Ummm, the author used awk for the first version in the 1990s. > This was easy to...

ChancyChance · on May 5, 2023

I know. I’m talking about Perl. Try to keep up.

eesmith · on May 5, 2023

Do pay attention.

You wrote "Prior to Perl doing this was painful.".

I highlighted how you contradicted the author's claim that it was easy to do using awk.
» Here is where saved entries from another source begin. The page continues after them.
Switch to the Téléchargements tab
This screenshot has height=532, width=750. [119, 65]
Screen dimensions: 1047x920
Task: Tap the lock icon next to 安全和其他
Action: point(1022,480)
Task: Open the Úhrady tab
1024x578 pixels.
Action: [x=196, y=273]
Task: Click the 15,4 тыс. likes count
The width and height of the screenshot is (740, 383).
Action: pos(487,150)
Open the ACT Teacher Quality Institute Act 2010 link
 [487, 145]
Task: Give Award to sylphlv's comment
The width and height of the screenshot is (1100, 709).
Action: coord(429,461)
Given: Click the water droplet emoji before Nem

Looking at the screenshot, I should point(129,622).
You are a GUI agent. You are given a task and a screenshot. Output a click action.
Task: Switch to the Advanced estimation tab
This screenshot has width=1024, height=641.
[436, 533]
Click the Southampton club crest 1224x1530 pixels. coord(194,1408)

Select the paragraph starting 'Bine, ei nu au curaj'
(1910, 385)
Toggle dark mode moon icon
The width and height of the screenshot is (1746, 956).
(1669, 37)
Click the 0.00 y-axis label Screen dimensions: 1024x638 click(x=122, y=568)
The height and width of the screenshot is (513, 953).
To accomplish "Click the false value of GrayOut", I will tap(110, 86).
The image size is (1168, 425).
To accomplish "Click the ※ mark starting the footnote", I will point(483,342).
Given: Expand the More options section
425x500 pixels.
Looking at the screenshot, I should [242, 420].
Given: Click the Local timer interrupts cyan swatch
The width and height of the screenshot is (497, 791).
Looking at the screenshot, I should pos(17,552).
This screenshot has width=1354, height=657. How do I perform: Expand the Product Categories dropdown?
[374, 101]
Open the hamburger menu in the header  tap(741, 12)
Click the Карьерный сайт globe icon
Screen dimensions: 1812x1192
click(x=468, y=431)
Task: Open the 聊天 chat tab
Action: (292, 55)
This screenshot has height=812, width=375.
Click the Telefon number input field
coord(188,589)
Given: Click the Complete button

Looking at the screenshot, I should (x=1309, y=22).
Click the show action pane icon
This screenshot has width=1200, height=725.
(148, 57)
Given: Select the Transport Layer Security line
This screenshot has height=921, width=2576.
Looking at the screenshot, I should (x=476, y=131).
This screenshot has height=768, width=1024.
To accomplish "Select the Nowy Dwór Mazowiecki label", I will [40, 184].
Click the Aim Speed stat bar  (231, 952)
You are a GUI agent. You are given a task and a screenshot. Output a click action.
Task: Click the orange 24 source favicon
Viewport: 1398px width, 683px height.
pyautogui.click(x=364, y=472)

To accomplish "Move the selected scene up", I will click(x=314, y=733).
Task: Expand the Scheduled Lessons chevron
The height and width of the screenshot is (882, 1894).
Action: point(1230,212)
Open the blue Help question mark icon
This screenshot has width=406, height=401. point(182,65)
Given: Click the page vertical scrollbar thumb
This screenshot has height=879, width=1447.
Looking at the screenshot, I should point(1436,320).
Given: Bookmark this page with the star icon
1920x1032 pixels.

Awk existed long before Perl.

eesmith · on May 5, 2023

As a concrete example, while my awk skills are extremely rusty, here's a program which will normalize the input line, create a table mapping the normalized name to the matching original lines, then at the end it only displays the ones with at least 5 anagrams.

I tried to avoid modern awk features, like asort, to be something that would have worked in the 1980s:

  {
      # Convert to normal form:
      #  1. Fold to lower case
      #  2. Bin the letters to get frequency counts
      #  3. Only consider lower case ASCII letters
      split(tolower($0), letters, "");
  
      # Ignore asort() in modern awks and do a bin sort instead.
      for (i in letters) {
          c = letters[i];
          repeats[c] = repeats[c] c;
      }
  
      normal_form = "";
      for (i=97; i<=122; i++) {
          c = sprintf("%c", i); # no chr() in a 1980s awk
          normal_form = normal_form repeats[c];
      }
  
      table[normal_form] = table[normal_form] "," $0
      delete repeats;
  }
  END {
      # Only show the ones with at least 5 matches
      for (i in table) {
          match_str = table[i];
          split(match_str, matches, ",");
          num_matches = length(matches)-1
          if (num_matches >= 5) {
              # print the number of matches, then the match string
              printf("%d%s\n", num_matches, match_str);
          }
      }
  }

When I try it on a word list I have handy, here are the most common words:

  % awk -f anagram.awk < words_alpha.txt | sort -n -t, | tail -5
  13,elaps,lapse,leaps,lepas,pales,peals,pleas,salep,saple,sepal,slape,spale,speal
  14,anestri,antsier,asterin,eranist,nastier,ratines,resiant,restain,retains,retinas,retsina,stainer,starnie,stearin
  14,apers,apres,asper,pares,parse,pears,prase,presa,rapes,reaps,repas,spaer,spare,spear
  14,arest,aster,astre,rates,reast,resat,serta,stare,strae,tares,tarse,tears,teras,treas
  15,alerts,alters,artels,estral,laster,lastre,rastle,ratels,relast,resalt,salter,slater,staler,stelar,talers

Certainly Perl is more succinct, though note that even up to Perl 4 in the early 1990s you would need to use the string concatenation method to store the list of matches in the table.

But, "painful"? No. Not to someone who knew how to use awk.

ChancyChance · on May 5, 2023

What’s the word for when snark backfires?

DonHopkins · on May 5, 2023

snark backfires = barf earns kicks

doctor_eval · on May 5, 2023

“Sorry”?

hgsgm · on May 5, 2023

krans